Enzyme Gain-of-Function
Most enzyme defects cause disease by loss of activity, but a minority do so through gain of function, in which a mutation increases, constitutively activates, or otherwise abnormally enhances an enzyme's activity. Such variants often produce dominantly inherited disease and act by mechanisms structurally distinct from loss-of-function mutations.
Definition
An enzyme gain-of-function mutation is a sequence variant that increases or constitutively activates the catalytic or signalling activity of an enzyme (or enzyme-coupled protein), producing disease through excess rather than deficient activity.
Scope
This topic covers the concept of gain-of-function in enzymes and enzyme-coupled signalling proteins: how activating mutations arise, how they differ structurally and genetically from loss-of-function variants, and illustrative examples such as the activating G-protein mutation of McCune-Albright syndrome.
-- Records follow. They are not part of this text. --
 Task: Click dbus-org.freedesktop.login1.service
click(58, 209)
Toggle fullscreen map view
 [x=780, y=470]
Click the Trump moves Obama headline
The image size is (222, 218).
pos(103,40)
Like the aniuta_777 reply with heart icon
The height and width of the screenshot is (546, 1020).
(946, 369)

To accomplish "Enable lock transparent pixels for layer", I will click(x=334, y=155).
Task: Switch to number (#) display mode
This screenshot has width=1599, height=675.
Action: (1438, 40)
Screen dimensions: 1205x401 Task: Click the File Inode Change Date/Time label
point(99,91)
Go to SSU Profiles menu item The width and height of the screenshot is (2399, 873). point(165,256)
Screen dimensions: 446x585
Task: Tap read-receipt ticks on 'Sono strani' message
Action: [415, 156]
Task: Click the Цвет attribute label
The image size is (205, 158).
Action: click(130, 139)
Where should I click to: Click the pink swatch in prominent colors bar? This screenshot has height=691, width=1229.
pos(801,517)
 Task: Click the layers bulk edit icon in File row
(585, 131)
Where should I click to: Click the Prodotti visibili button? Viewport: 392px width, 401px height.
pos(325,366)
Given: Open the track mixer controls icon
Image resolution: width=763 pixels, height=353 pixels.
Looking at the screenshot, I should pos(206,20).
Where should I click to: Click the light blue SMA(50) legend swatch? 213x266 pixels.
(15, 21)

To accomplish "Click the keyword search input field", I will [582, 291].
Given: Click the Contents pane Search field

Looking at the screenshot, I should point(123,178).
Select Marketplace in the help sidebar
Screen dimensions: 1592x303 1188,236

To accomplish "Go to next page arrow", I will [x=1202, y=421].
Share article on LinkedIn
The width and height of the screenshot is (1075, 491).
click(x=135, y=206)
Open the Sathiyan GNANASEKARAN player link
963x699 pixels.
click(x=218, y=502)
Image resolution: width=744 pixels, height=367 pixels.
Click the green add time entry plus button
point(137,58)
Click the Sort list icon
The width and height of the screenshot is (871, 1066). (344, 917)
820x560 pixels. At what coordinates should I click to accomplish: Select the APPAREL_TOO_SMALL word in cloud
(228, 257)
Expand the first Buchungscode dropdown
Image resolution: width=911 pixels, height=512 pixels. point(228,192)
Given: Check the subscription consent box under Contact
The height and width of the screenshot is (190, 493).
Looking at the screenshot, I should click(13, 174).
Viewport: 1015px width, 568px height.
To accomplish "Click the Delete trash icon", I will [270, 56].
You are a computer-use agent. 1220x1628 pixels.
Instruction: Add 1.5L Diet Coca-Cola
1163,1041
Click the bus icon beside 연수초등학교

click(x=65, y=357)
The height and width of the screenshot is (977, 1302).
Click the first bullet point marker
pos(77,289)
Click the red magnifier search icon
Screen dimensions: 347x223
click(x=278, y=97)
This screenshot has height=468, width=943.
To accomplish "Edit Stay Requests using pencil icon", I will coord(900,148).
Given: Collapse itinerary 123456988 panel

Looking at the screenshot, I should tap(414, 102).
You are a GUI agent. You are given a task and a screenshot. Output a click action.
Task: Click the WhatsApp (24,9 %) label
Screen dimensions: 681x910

It is framed mechanistically and does not give clinical management guidance.
Core questions
- How can a mutation increase rather than decrease enzyme activity?
- Why are gain-of-function variants often dominant?
- How do gain-of-function and dominant-negative mutations differ structurally from loss-of-function ones?
- What distinguishes a true catalytic gain of function from constitutive activation of a signalling enzyme?
Key concepts
- Activating mutation
- Constitutive activation
- Dominant inheritance
- Dominant-negative versus gain-of-function
- Signalling enzymes (e.g., G proteins)
- Structural mildness of non-loss-of-function variants
- Excess activity as a disease mechanism
Mechanisms
A gain-of-function mutation can lock an enzyme in an active conformation, remove normal regulatory control, or increase its intrinsic catalytic rate, so that activity is inappropriately high or no longer responsive to signals. In enzyme-coupled signalling, an activating mutation in the stimulatory G protein constitutively raises downstream activity, as in McCune-Albright syndrome. Structural analyses show that gain-of-function and dominant-negative variants typically perturb protein structure less severely than loss-of-function variants, consistent with their producing an altered or excessive activity rather than simply destroying the protein; such mutations are often dominant because a single altered allele suffices to cause the abnormal activity.
Clinical relevance
Recognising that some disorders stem from too much rather than too little enzyme activity changes how their mechanism and inheritance are understood and is relevant to interpreting dominantly inherited conditions. This entry is educational reference material and does not provide diagnostic criteria or treatment advice.
History
The loss-of-function view dominated early thinking about enzyme defects, following Garrod's recessive model. The identification of activating mutations, such as the constitutively active stimulatory G protein in McCune-Albright syndrome reported in 1991, established gain-of-function as a distinct disease mechanism, and later structural and computational analyses clarified how it differs from loss-of-function and dominant-negative effects.
Debates
- How should gain-of-function be distinguished from dominant-negative mechanisms?
- Both can produce dominant disease and both differ structurally from loss-of-function, but they act differently, one by adding abnormal activity and the other by interfering with the normal protein; distinguishing them from sequence and structure alone remains challenging.
Key figures
- Allen Spiegel
- Lee Weinstein
- Joseph Marsh
- Stylianos Antonarakis
Related topics
Seminal works
- weinstein-1991
- gerasimavicius-2022
- backwell-2022
Frequently asked questions
- Can a mutation make an enzyme too active instead of inactive?
- Yes; activating or gain-of-function mutations can lock an enzyme in an active state, remove its normal regulation, or speed its catalysis, causing disease through excess activity.
- Why are gain-of-function enzyme disorders often dominant?
- Because a single mutant allele can produce the abnormal extra activity, one affected copy is usually enough to cause disease, giving a dominant pattern of inheritance.